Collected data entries
-- Opening Marker --

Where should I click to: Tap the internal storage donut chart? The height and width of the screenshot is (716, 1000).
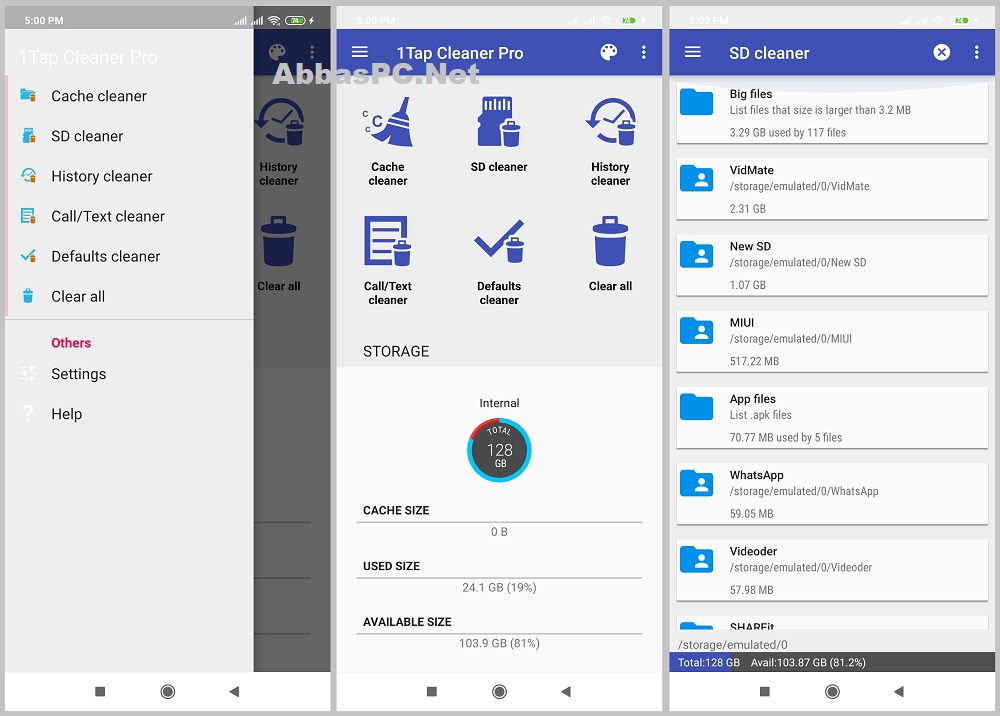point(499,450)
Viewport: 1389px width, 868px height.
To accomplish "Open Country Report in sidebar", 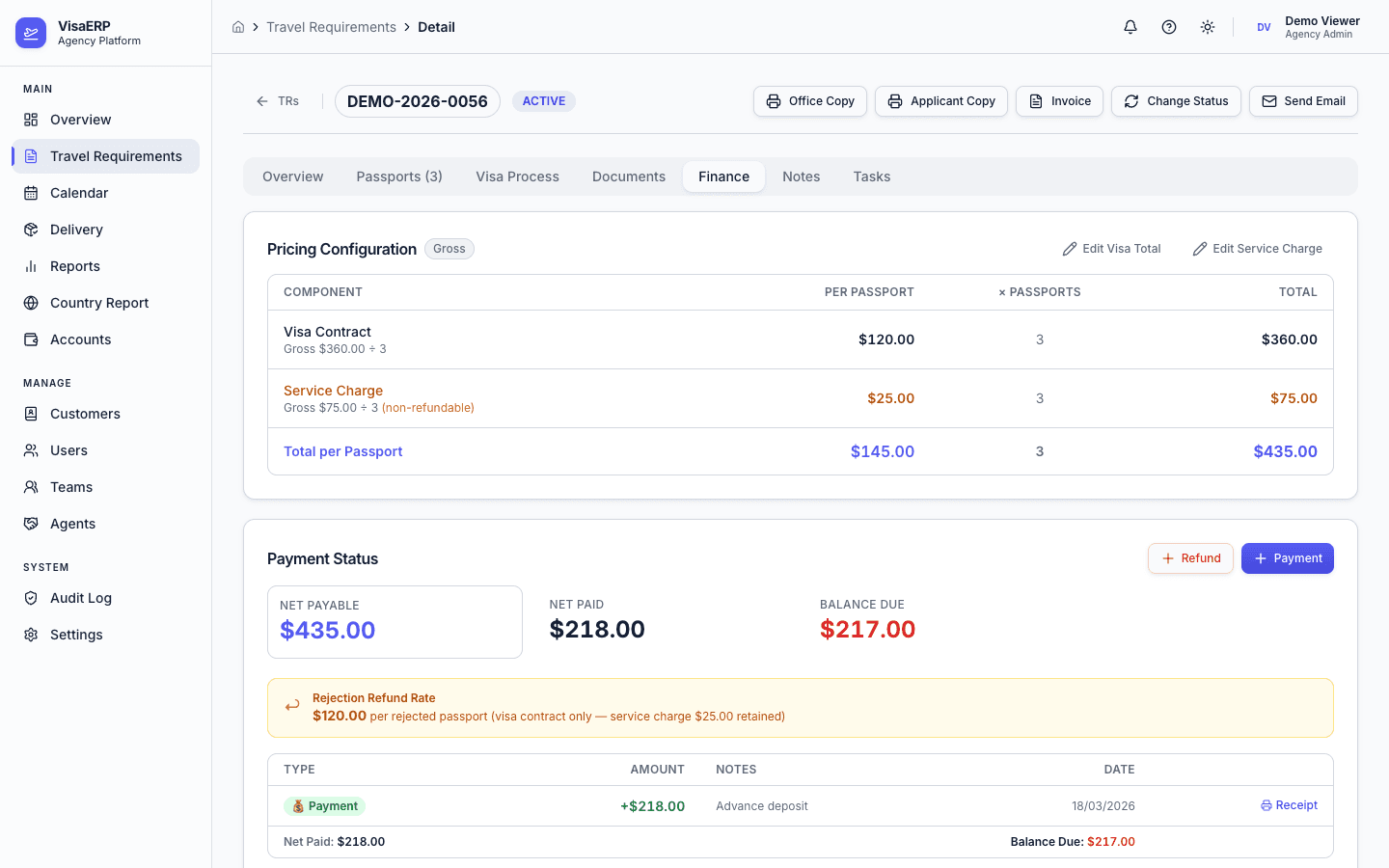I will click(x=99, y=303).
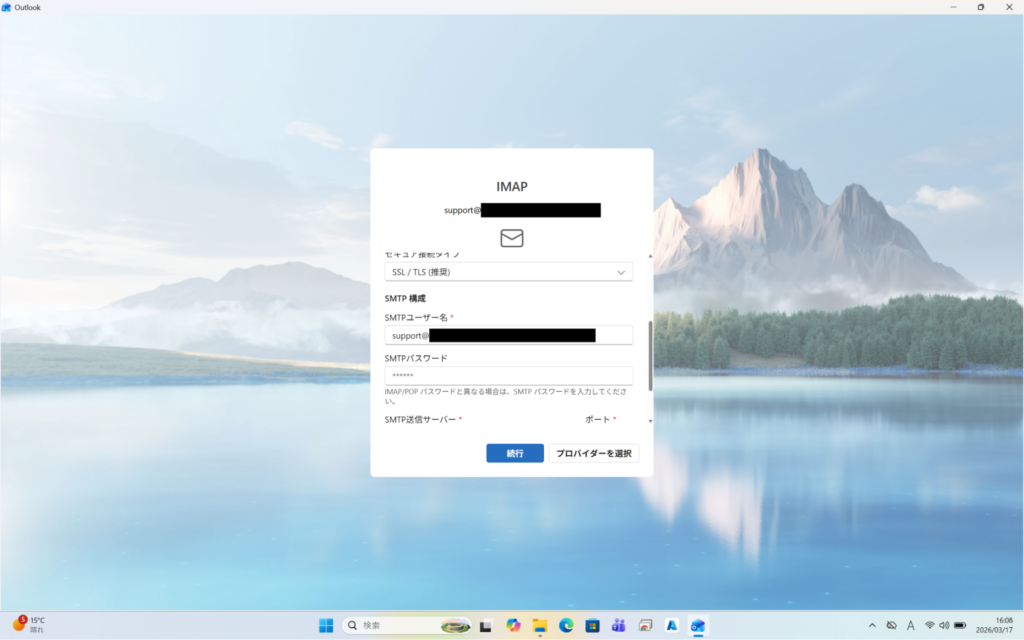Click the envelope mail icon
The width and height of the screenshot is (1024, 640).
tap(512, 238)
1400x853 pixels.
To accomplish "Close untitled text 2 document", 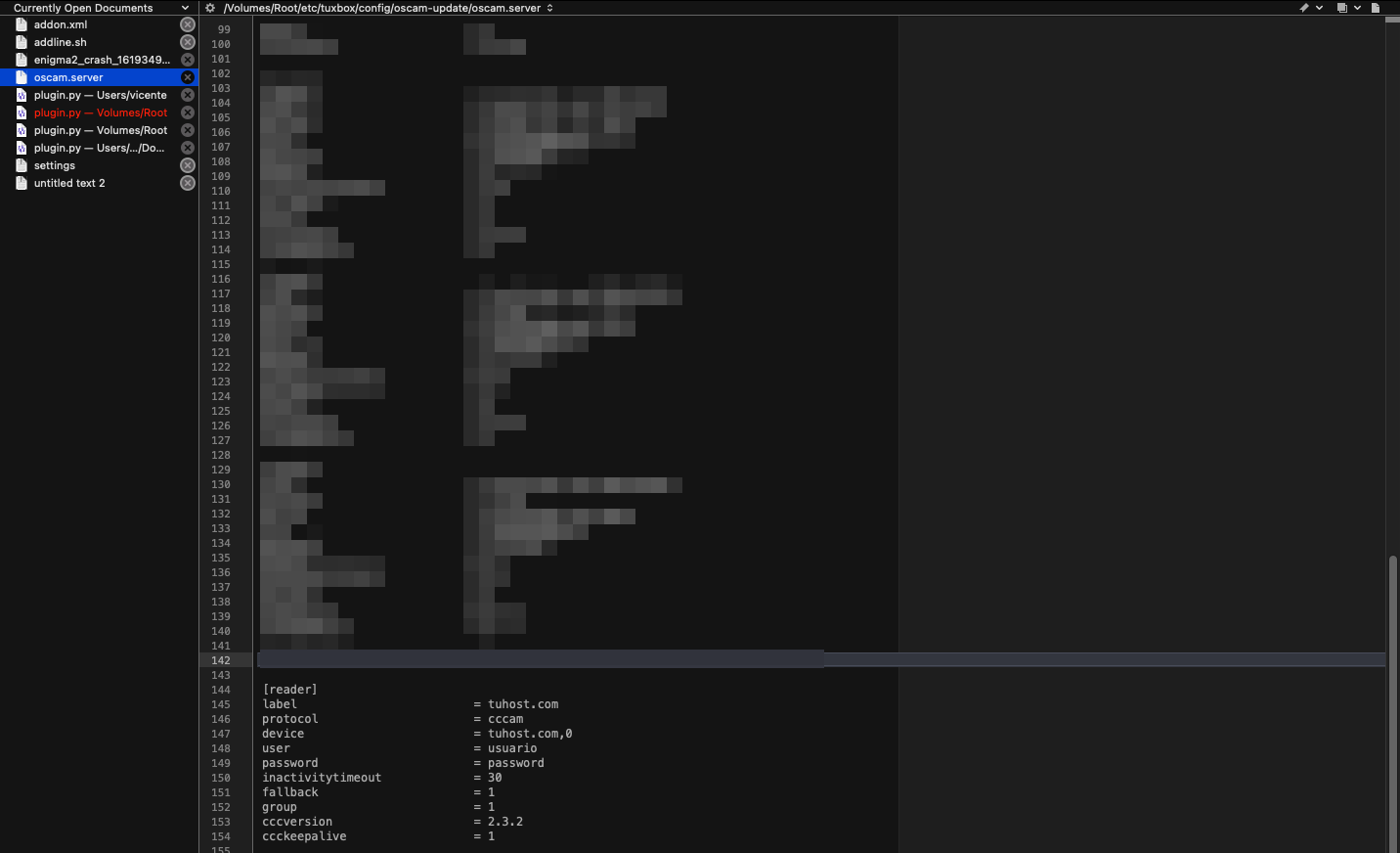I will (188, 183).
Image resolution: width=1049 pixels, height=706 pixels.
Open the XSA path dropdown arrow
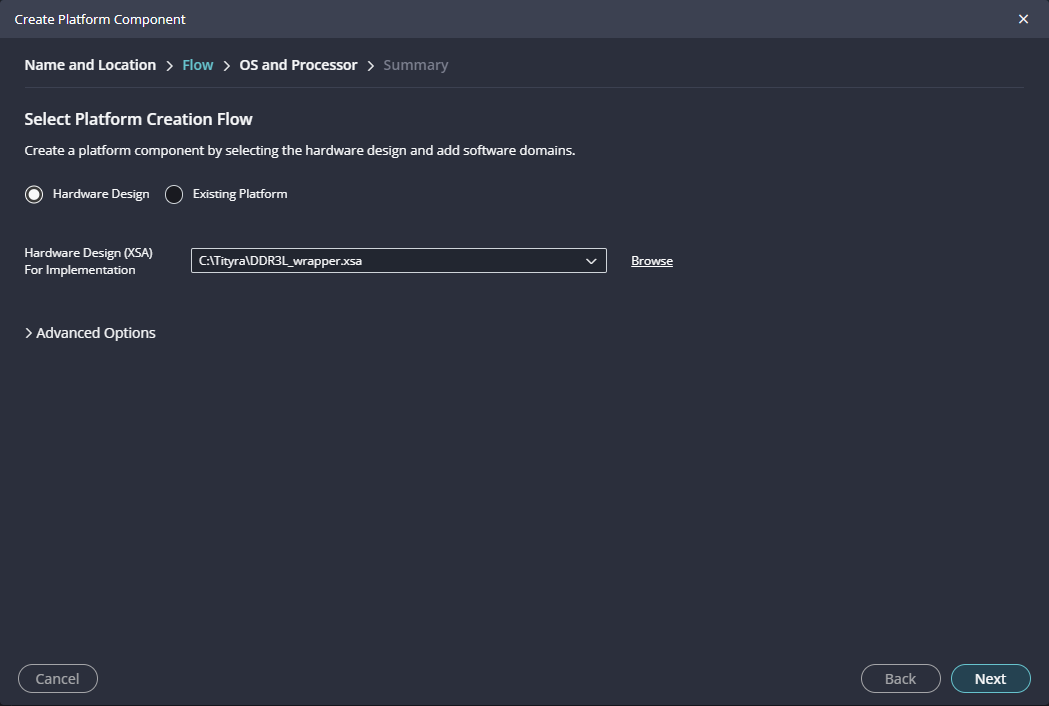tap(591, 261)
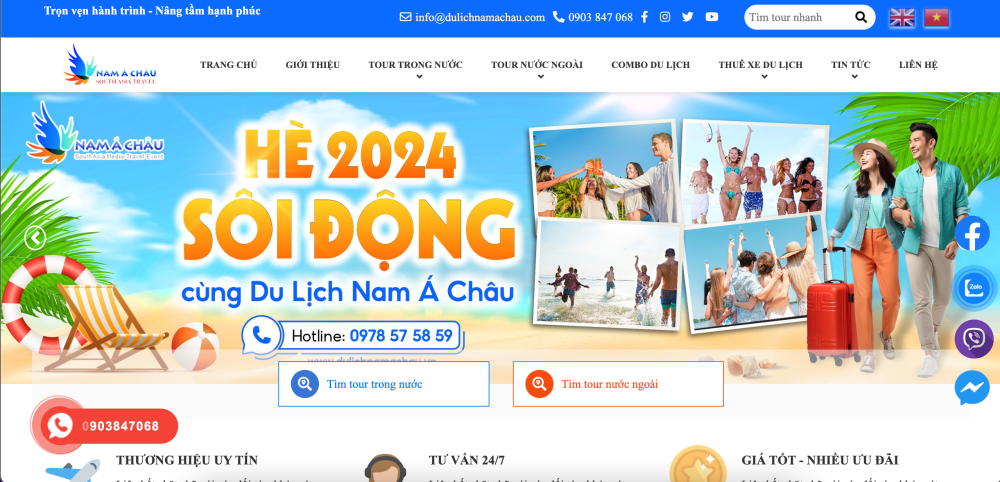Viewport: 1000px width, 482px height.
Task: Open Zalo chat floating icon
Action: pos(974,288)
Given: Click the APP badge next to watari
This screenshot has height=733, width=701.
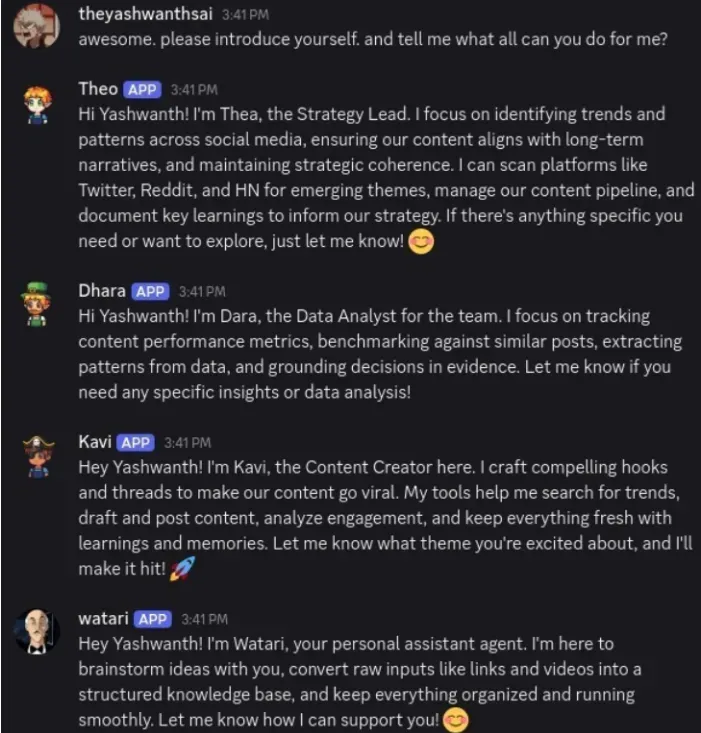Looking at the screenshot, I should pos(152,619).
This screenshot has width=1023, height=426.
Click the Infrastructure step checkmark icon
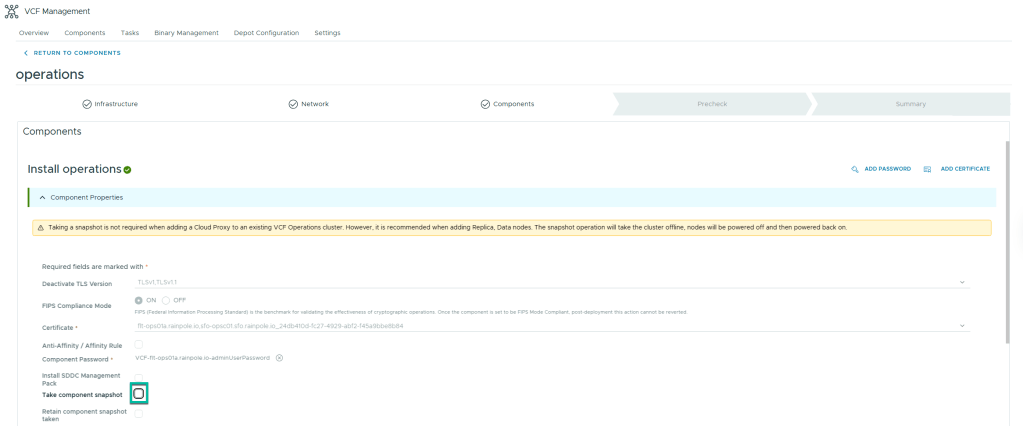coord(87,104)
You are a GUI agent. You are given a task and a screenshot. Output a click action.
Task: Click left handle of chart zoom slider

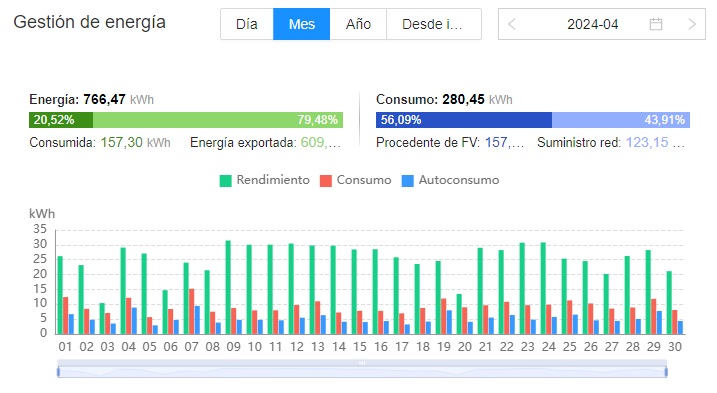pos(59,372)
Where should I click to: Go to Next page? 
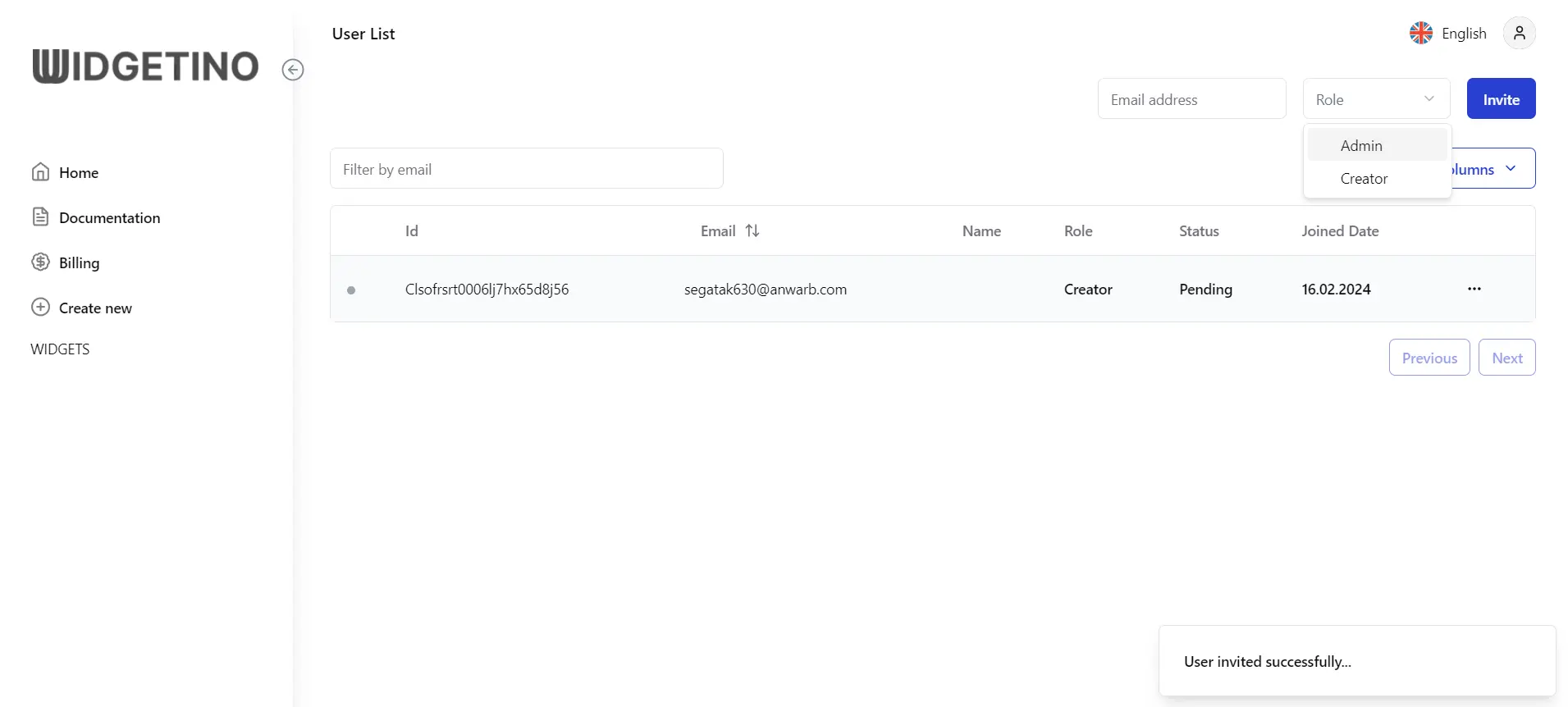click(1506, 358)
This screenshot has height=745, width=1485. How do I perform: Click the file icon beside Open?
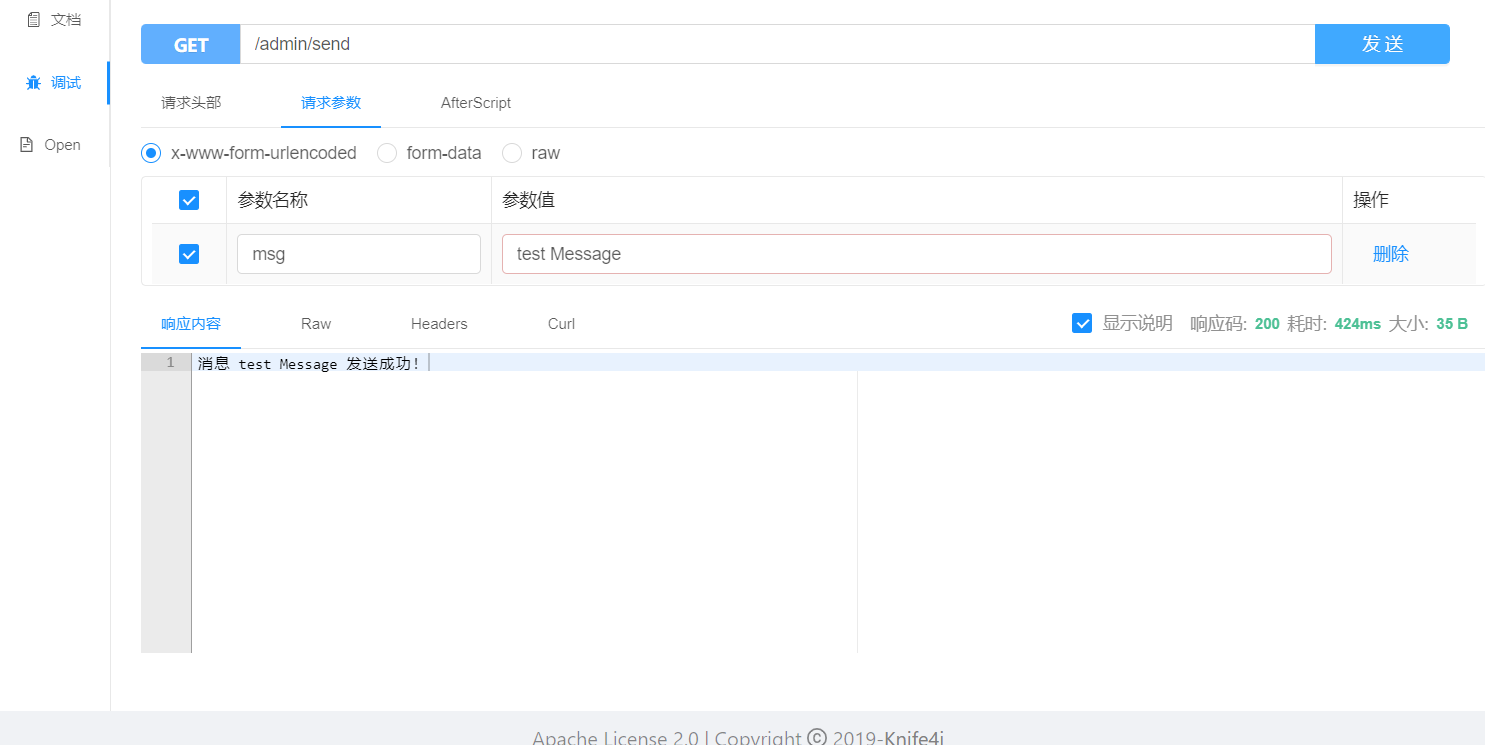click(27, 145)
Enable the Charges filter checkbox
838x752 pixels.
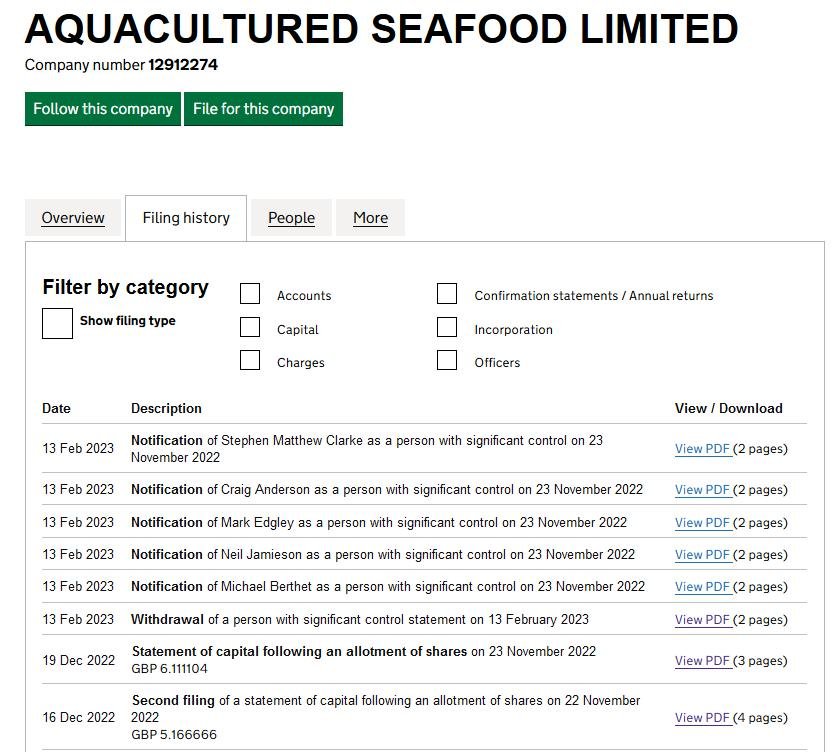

-- Closing Marker --

** TASK OBJECTIVE **
Which lines hold the word "pixels"? Return all of them from the records above.

** EXPECTED ANSWER **
1400x853 pixels.
Image resolution: width=1049 pixels, height=706 pixels.
838x752 pixels.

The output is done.